Stored items
-=-=-=-=-
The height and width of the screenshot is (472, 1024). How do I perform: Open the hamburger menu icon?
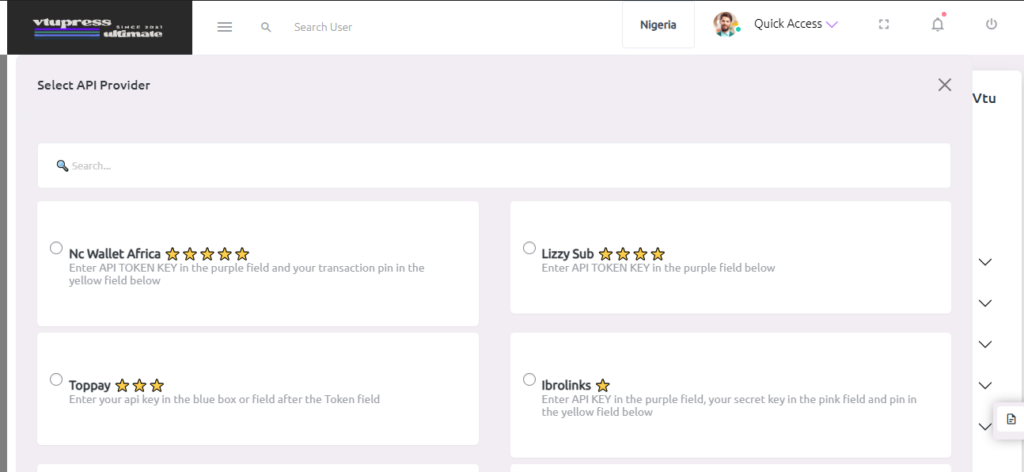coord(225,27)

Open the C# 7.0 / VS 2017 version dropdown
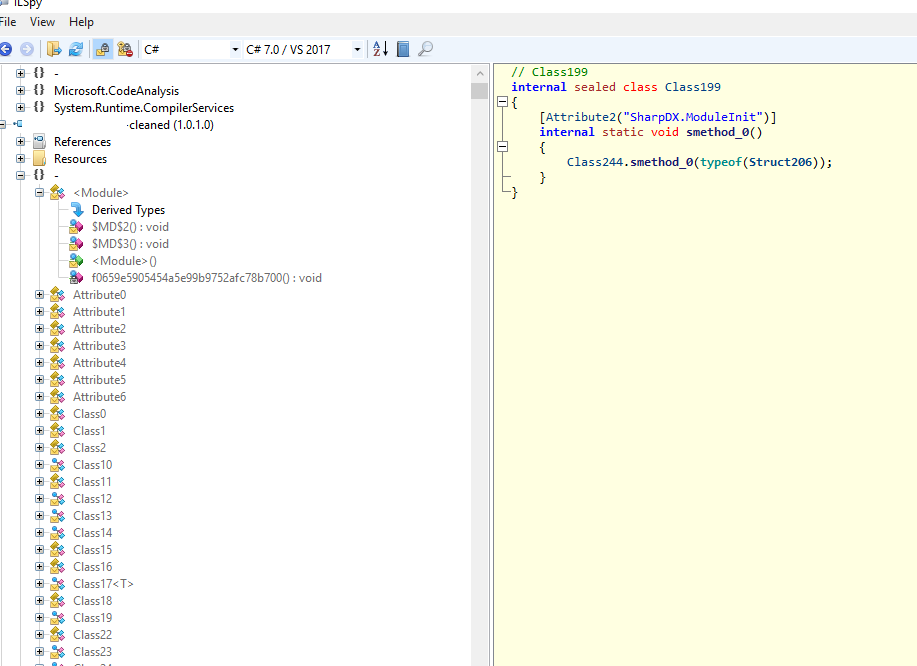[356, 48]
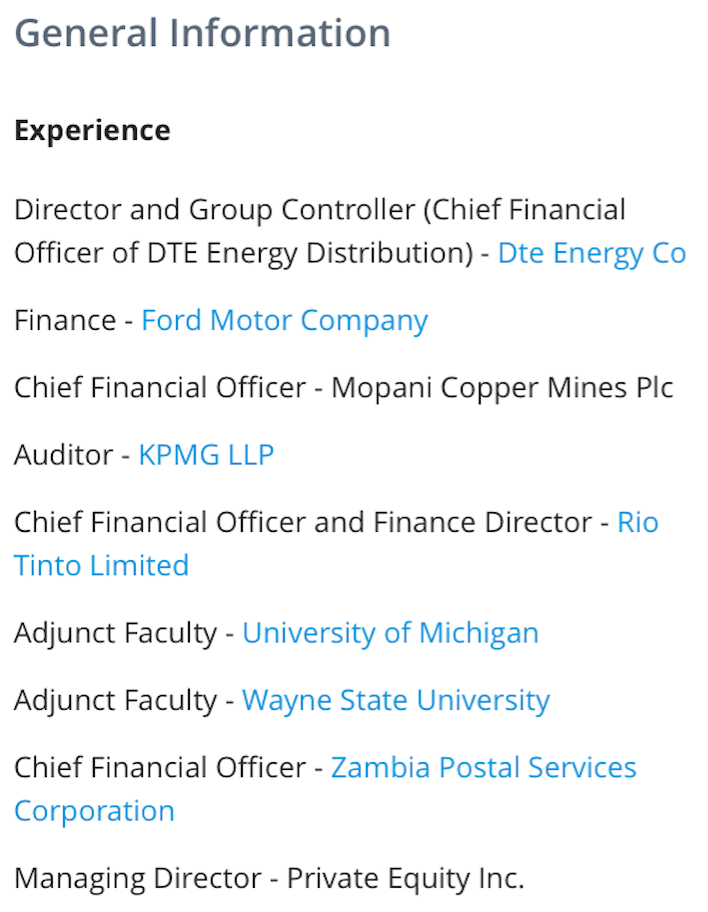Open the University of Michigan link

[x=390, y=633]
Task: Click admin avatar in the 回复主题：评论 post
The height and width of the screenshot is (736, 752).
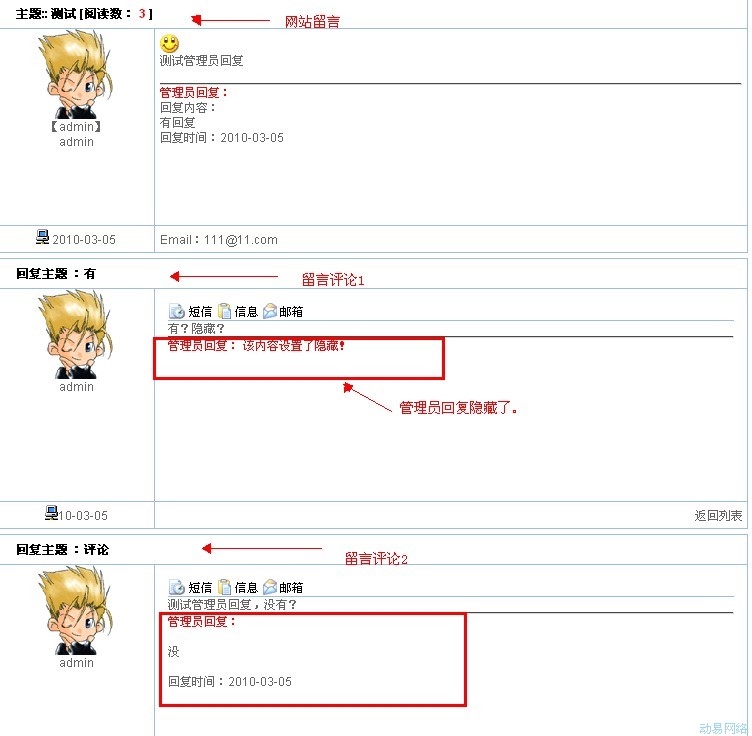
-=-=-=-=-
▸ Activity:
Transcribe, word for word, the line holding "Open the C# 7.0 / VS 2017 version dropdown" and all lines after it in the entries above, ending with the last. Only those lines; no pictures.

▸ Result of the task:
Open the C# 7.0 / VS 2017 version dropdown
[356, 48]
Open the University of Michigan link

[x=390, y=633]
Task: Click admin avatar in the 回复主题：评论 post
The height and width of the screenshot is (736, 752).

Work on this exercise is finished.